それから姫香と懐かしい思い出話を少しだけ話した俺は仕事に戻ることにした。
「翔君コーヒー飲みますか?」
「うん。もらう」
「すぐに淹れますね」
コーヒーの入ったカップを持って姫香が俺の隣に来て座った。
「仕事は順調ですか?」
「まぁ、ぼちぼちかな」
「無理しないでいいですからね? お金ならたくさんあるんですから」
「お金のことを姫香が言うと生々しいな」
実際、俺が働かなくても暮らしていけるだけのお金を姫香は稼いでいた。
このマンションも姫香が買ったものだ。
それ以外にも、このソファーもテレビも、ほとんどの家具は姫香がお金を出して買ったものだ。

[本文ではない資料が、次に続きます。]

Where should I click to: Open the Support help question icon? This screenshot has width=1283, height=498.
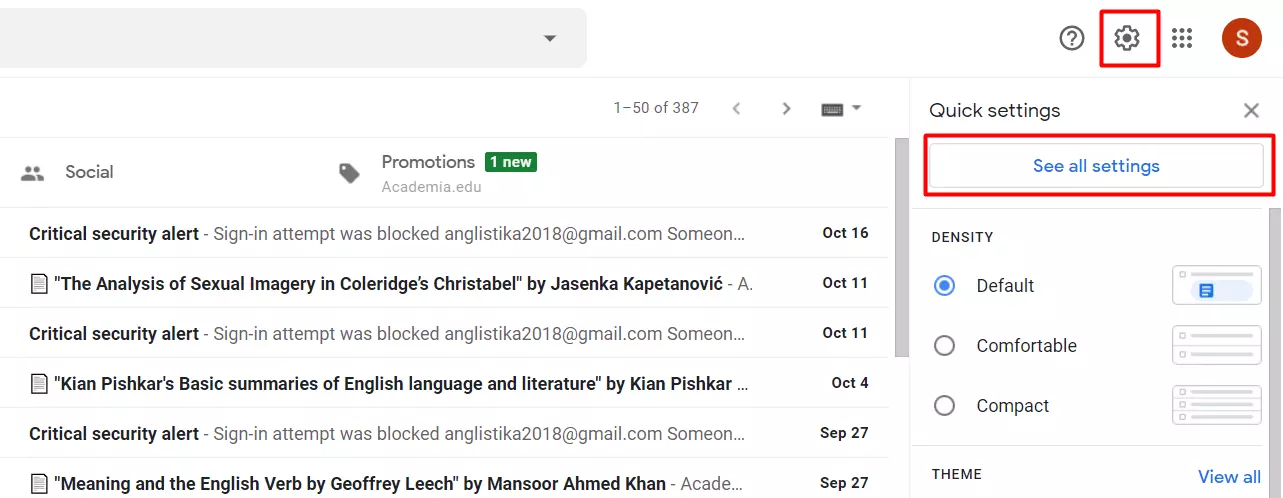1072,38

もちろん、それでは立場がないので生活費と美姫の養育費は俺が出すようにしていた。
「大丈夫だよ。無理はしてない。むしろ、俺はやりたいことをやらせてもらってるんだから姫香に感謝しかないよ」
「それならいいんですけど。私としても翔君には好きなことをしてもらいたいと思ってますし、翔君の書く話が好きなので」
俺の肩に預けてきた姫香の頭を「ありがとう」と言って撫でた。
「これからも姫香のために面白い話を書き続けるよ」
「それは楽しみですね」
しばらく隣で俺が物語を綴っているのを見ていた姫香はいつの間にか、可愛らしい寝息をかいて眠っていた。

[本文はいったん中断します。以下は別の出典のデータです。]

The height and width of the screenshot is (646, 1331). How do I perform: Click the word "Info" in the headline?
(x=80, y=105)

そんな姫香のことをお姫様抱っこをして寝室まで連れていく。
「姫香こそいつもお疲れ様」
育児に家事。
手伝いこそすれ、そのほとんどを姫香一人でこなしているわけで、俺としては本当に頭が上がらない。
姫香をベッドに寝かせて毛布をかけると、俺はそっと寝室を後にした。
「パパ~。ママは?」
「ママは今寝たよ」
「そっか。ママと遊びたかったのに」
美姫は手に持った人形をしょぼりとした顔で見つめていた。
「よし、じゃあパパと遊ぶか」
「え、いいの!? パパお仕事あるんでしょ?」
「仕事より美姫が優先に決まってるだろ」
そう言って美姫の頭を撫でてやると美姫は嬉しそうに笑った。
「やった~! 美姫、パパと遊ぶ~!」
「それで何して遊ぶんの?」
「おままごと!」
「早く行こ!」と美姫に手を引かれるがままにリビングに向かった俺はそれから一時間ほどおままごとに付き合わされることになった。